Suzie Templeton si interessa all’animazione fin da piccola. “Mio fratello Johnny aveva un Super8 e lo usavamo per cercare di dare l’impressione che ci fosse un terremoto in giardino” racconta.

“Realizzammo anche gli effetti speciali per un film di guerra, Jaws of Death (1977), ma poi dimenticai tutto sull’animazione”. All’ università infatti, Templeton studia scienze. “Non mi ritenevo sufficientemente brava per creare un’opera che avesse un certo valore artistico e non credo di esserlo ancora oggi” dice. Infatti, solo dopo venticinque anni, il desiderio di dare sfogo alla sua creatività ha la meglio su di lei. “Stavo lavorando come insegnante di inglese in un orfanotrofio in India quando mia madre mi inviò un’immagine di Wallace and Gromit e pensai che mi sarebbe piaciuto utilizzarla per un film animato” racconta. Ottiene un diploma di primo grado in animazione al Surrey Institute of Art and Design e consegue un master al Royal College af Art, in Gran Bretagna.

Le pellicole di Templeton rappresentano il lato oscuro della realtà: atmosfere claustrofobiche e un’intensa caratterizzazione sono gli attributi distintivi della sua opera. I suoi film hanno ricevuto riconoscimenti in tutto il mondo: Stanley (1999) ha ottenuto 15 premi cinematografici internazionali, Dog (2001) almeno 16, tra cui un BRAFTA.

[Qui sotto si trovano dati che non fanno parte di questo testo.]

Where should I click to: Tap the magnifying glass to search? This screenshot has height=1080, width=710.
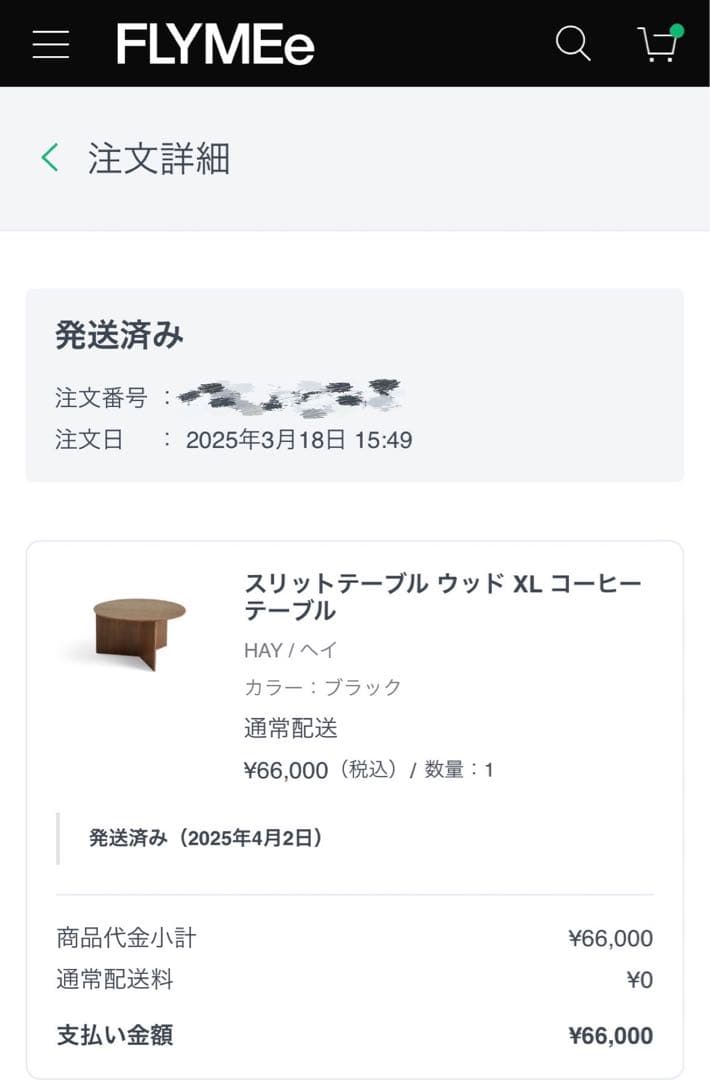573,44
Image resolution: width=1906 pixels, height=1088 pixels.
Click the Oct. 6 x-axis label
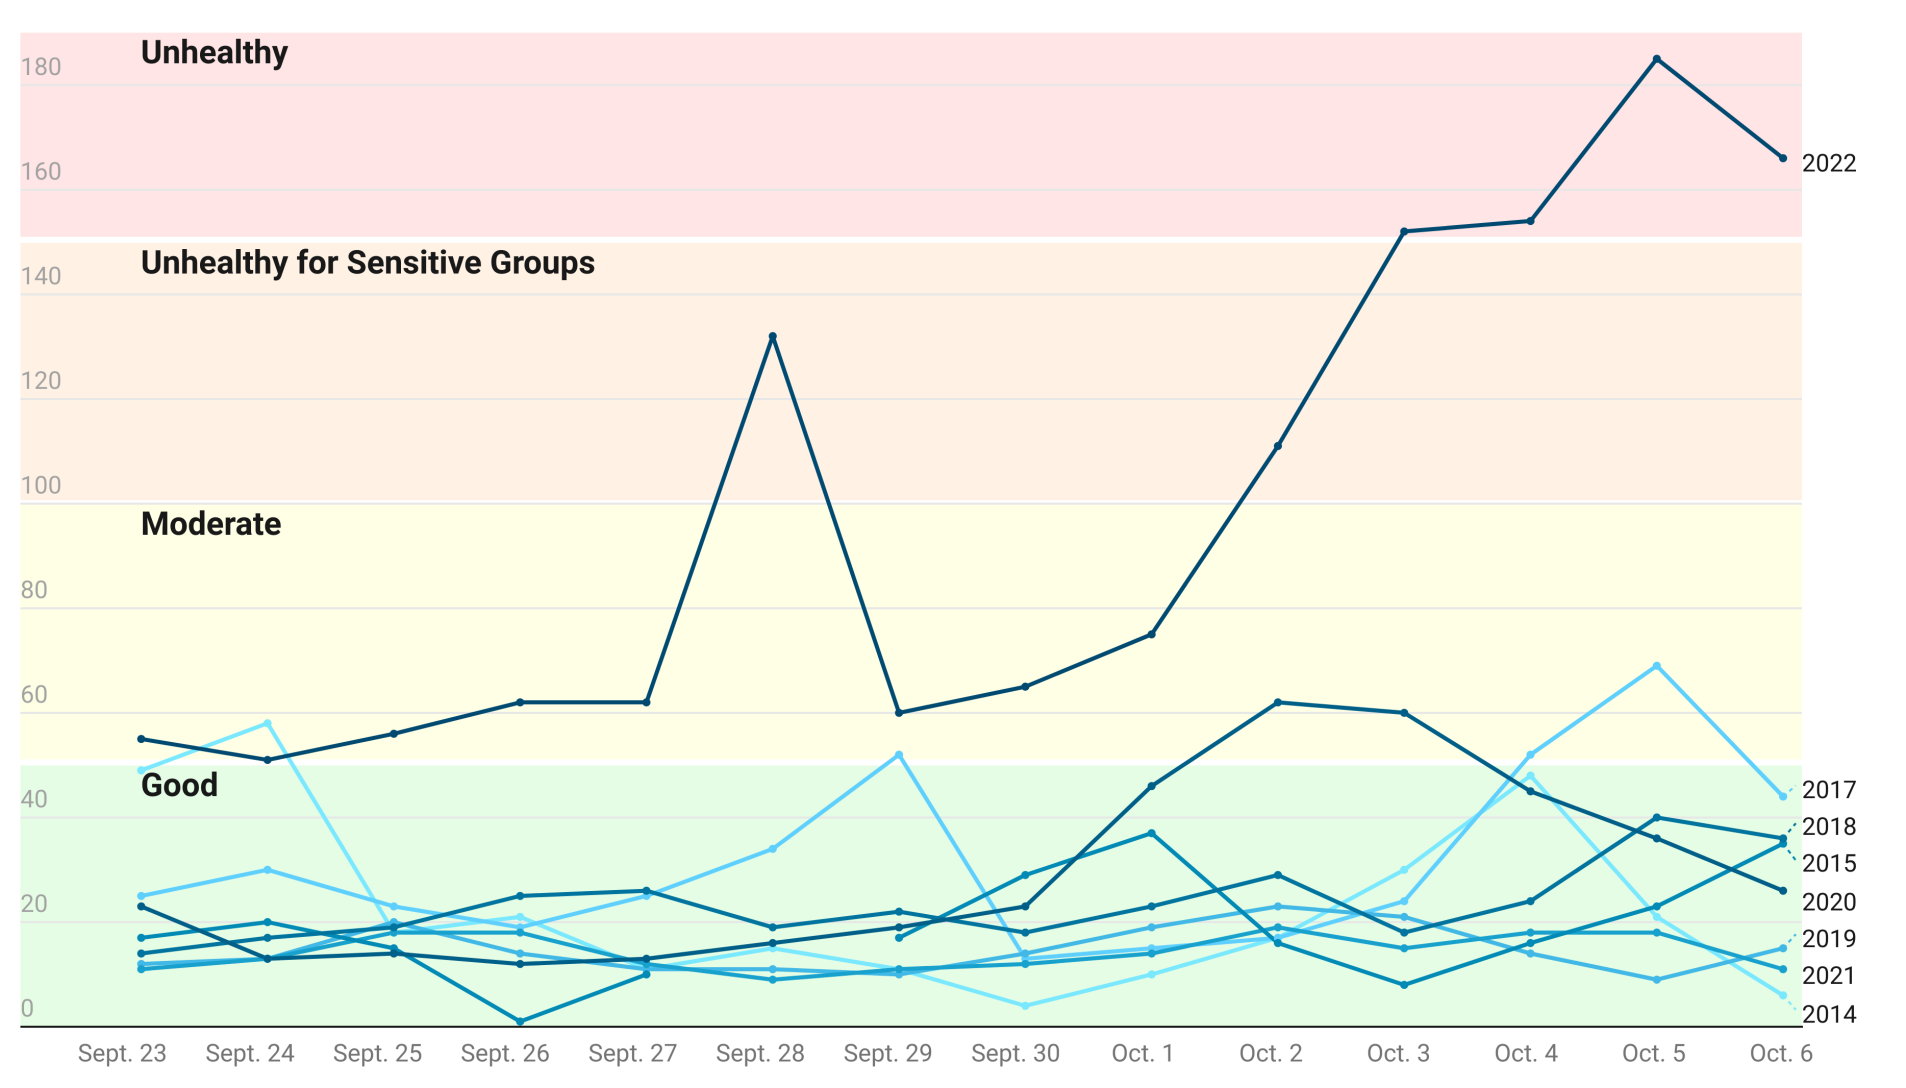click(1780, 1053)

Ciò nonostante, ha avuto difficoltà a inserirsi nel settore commerciale. “Sembra che la gente trovi il mio lavoro troppo cupo per immaginarne un’applicazione commerciale” spiega. “In un mondo ideale mi piacerebbe continuare a girare film personali, ma non ho ancora scoperto come riuscire a vivere facendo soltanto questo”.

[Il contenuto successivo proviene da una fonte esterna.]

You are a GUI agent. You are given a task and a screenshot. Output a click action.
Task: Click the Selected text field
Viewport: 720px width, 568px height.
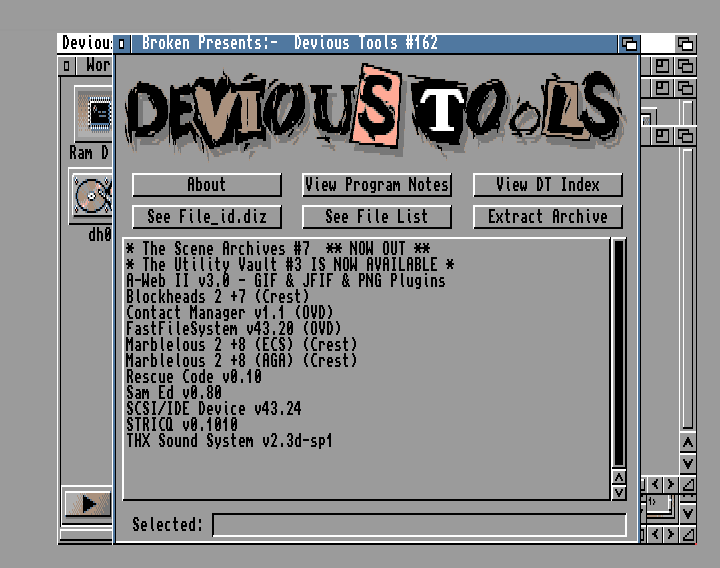coord(419,525)
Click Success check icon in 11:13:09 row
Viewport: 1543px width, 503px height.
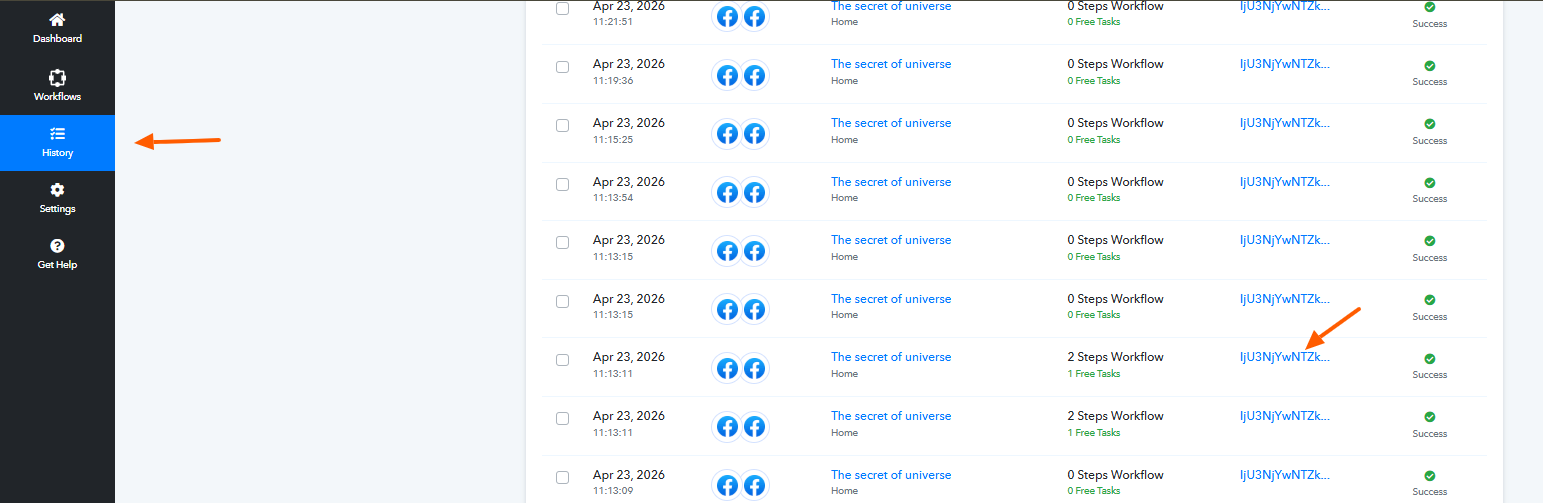point(1429,476)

“Per me è fondamentale distillare l’essenza dell’idea e concentrarmi su di essa” continua. “Nei cortometraggi è possibile raccontare quegli episodi apparentemente irrilevanti che in genere vengono dimenticati nei lungometraggi, concentrati sulla narrazione di viaggi eroici”. La forma breve consente di dilatare l’infinitesimale invece di condensare l’immenso”.

Ospitata come un’artista in visita al California Institute of Arts di Los Angeles, Templeton è riluttante a scrivere il suo lavoro in termini di “arte”. “Non è facile, è una parola sovraccarica di connotazioni. I miei non rientrano a pieno titolo nella categoria dei ‘film artistici’ ma non sono neppure la mera illustrazione di una storia. Sono creazioni nate dall’ossessione e dal desiderio, dotate di una vita autonoma che va ben al di là delle mie intenzioni. Senza che io lo voglia, rivelano molto di me e tradiscono la mia fiducia. Forse è inevitabile che questo accada quando si lavora in modo tanto intenso e solitario, condensando un anno di vita in pochi minuti”. Nel 2006 ha ultimato il suo nuovo film, un adattamento di 30 minuti di Peter and Wolf.